La storia narra come nel 1236 Alberto di Stade, abate del monastero benedettino di Santa Maria di Stade, volesse introdurre una regola ecclesiastica più rigida di quella vigente nel monastero e a questo scopo avesse intrapreso un viaggio verso Roma per ottenere il permesso di Papa Gregorio IX. Le vicende successive, l’accettazione del Santo Padre per la nuova regola ecclesiastica ma il secco rifiuto della sua attuazione da parte dei potentati locali, convinsero l’abate Alberto a dimettersi dal suo ruolo e ad entrare nel convento dei Frati Minori di San Giovanni di Stade. Qui Alberto si dedicò alla scrittura dei cosi detti Annales, una cronaca in lingua latina degli avvenimenti più importanti del suo tempo, i quali comprendevano al loro interno anche un dialogo tra due monaci, Tirri e Firri, a proposito delle migliori vie di pellegrinaggio da percorrere per raggiungere Roma: ovvero un espediente letterario molto intelligente per consentire ad Alberto di descrivere con precisione il proprio viaggio verso Roma, con tutti i luoghi di sosta e le indicazioni esatte sulla lunghezza delle singole tappe. Nasceva cosi nel XIII secolo l’itinerario Romeo Germanico, o Via Romea dell’Alpe di Serra (come fu comunemente chiamata da pellegrini e viandanti) che nel tempo divenne la via d’elezione grazie alle quale i popoli del centro nord Europa raggiungevano in pellegrinaggio Roma, ma anche l’itinerario attraverso il quale i re e gli imperatori sassoni, oltre che i sovrani svevi, mantenevano i loro legami con la città eterna.

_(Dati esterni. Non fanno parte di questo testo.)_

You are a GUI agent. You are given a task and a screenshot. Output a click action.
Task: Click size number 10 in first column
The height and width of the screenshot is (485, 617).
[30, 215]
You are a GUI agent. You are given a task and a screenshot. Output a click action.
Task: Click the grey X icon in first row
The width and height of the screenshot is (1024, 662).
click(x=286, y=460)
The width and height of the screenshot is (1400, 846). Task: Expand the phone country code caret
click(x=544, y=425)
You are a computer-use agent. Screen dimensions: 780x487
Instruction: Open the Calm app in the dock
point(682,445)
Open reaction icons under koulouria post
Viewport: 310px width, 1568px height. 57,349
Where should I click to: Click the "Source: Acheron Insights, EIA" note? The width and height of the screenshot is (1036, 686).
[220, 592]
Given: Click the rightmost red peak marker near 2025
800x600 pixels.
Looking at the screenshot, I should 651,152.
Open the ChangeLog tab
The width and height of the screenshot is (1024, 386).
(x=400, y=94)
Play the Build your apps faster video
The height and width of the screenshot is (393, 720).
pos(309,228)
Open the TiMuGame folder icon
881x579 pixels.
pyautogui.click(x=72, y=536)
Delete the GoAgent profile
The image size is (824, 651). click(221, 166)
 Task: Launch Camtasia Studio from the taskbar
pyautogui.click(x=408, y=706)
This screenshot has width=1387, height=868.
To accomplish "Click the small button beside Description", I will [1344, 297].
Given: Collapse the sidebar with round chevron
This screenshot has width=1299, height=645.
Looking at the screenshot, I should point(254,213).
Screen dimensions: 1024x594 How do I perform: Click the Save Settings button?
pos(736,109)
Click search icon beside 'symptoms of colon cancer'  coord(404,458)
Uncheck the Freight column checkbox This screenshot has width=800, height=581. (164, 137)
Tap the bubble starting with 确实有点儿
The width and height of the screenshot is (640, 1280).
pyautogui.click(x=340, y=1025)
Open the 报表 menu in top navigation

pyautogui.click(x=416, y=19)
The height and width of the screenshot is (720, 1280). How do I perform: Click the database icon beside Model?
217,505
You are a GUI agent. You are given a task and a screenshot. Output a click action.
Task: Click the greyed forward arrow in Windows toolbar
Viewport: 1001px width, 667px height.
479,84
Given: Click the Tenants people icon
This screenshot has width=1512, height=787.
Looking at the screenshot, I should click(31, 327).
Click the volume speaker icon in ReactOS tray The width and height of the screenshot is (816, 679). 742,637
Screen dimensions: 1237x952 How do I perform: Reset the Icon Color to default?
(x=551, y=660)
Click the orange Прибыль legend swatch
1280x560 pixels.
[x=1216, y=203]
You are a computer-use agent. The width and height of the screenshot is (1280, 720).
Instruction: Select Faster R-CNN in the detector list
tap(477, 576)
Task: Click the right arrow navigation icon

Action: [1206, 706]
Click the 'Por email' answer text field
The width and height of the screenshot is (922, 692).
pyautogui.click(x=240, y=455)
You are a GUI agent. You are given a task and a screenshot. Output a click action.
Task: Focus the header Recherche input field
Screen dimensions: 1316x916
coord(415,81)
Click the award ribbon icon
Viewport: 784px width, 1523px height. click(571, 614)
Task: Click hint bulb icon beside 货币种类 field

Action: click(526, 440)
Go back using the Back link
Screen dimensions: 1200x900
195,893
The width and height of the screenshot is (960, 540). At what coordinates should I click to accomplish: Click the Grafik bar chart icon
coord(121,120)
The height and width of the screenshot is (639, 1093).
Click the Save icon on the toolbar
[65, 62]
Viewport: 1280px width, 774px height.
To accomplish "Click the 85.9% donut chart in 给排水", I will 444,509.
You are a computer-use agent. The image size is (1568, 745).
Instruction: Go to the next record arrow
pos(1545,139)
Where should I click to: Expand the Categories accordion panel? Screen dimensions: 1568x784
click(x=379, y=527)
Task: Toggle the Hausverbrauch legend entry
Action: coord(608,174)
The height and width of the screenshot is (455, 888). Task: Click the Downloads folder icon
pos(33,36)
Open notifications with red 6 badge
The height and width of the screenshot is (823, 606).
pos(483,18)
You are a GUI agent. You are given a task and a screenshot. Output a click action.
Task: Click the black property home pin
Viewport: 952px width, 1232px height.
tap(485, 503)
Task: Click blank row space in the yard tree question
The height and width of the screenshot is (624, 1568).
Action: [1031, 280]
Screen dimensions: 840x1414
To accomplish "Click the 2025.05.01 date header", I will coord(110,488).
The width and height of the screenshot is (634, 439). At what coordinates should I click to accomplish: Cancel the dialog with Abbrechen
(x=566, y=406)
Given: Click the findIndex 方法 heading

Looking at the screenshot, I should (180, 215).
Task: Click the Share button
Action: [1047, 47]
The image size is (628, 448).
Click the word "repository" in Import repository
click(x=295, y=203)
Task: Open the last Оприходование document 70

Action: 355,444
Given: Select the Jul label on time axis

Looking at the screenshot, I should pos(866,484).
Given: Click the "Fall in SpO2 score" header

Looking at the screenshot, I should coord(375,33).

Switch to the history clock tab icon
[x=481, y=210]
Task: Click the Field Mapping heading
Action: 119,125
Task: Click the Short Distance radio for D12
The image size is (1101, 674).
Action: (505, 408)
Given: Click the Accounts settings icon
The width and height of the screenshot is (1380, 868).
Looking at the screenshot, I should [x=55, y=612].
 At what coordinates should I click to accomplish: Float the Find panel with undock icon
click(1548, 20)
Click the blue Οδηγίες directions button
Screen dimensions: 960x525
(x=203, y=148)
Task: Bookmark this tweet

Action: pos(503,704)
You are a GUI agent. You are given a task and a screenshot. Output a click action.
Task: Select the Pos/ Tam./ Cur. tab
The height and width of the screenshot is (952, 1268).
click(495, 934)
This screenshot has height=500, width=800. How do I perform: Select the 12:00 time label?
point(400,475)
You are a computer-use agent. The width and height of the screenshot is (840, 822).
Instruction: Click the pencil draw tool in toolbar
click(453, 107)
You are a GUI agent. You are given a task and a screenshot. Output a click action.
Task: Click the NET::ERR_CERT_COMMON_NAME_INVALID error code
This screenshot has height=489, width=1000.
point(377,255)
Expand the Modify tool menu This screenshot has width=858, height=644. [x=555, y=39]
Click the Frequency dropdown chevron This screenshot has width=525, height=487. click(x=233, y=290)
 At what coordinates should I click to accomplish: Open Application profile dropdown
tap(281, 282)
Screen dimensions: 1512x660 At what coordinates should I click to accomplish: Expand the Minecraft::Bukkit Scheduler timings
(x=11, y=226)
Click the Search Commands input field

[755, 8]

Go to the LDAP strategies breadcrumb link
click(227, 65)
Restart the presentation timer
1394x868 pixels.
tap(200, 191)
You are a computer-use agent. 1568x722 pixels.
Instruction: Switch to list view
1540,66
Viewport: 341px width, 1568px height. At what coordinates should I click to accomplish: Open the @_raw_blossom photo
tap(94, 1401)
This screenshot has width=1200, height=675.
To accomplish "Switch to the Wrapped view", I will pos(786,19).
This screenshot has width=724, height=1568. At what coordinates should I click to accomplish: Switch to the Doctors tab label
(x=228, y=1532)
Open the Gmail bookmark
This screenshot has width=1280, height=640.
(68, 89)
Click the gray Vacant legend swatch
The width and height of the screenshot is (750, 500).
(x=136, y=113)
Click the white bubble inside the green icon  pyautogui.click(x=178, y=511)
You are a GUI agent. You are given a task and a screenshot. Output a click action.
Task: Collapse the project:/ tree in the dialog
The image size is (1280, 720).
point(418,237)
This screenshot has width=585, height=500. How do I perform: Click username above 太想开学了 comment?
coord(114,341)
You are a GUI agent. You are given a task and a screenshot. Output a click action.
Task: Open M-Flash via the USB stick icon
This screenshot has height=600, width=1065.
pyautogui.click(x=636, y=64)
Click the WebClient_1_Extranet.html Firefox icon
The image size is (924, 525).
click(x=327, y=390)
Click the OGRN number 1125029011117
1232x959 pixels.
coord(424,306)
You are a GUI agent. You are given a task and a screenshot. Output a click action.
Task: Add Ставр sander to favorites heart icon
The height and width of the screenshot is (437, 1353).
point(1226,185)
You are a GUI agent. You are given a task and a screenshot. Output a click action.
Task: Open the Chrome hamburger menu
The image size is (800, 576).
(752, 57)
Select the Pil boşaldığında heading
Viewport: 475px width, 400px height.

Grazie al recupero dell’Associazione Via Romea Germanica, oggi questo antico itinerario conta – da Stade (Germania) fino a Roma – ben 1022 km e circa 97 tappe, dettagliatamente descritte sul sito ufficiale del cammino (www.viaromeagermanica.com), insieme a tutte le indicazioni di possibile interesse come il dislivello delle singole tappe e la possibilità di percorrere tratti in bici. La Via Romea Germanica entra nel territorio dell’Emilia Romagna guadando il fiume Po nella provincia di Ferrara, da cui è possibile intraprendere alcune varianti alla via come Ferrara-Argenta, Ferrara-Ro, Ferrara-Ostellato e Ferrara-Pomposa. La via passa poi per il territorio ravennate e, una volta arrivata ai rilievi appenninici, sale verso Bagno di Romagna e il passo Serra, da cui ridiscende poi verso la città di Arezzo e Roma. Le tappe nella valle del Bidente sono: Forlì-Cusercoli (8^ tappa), Cusercoli-Santa Sofia (9^ tappa) – Santa Sofia-Bagno di Romagna (10^ tappa).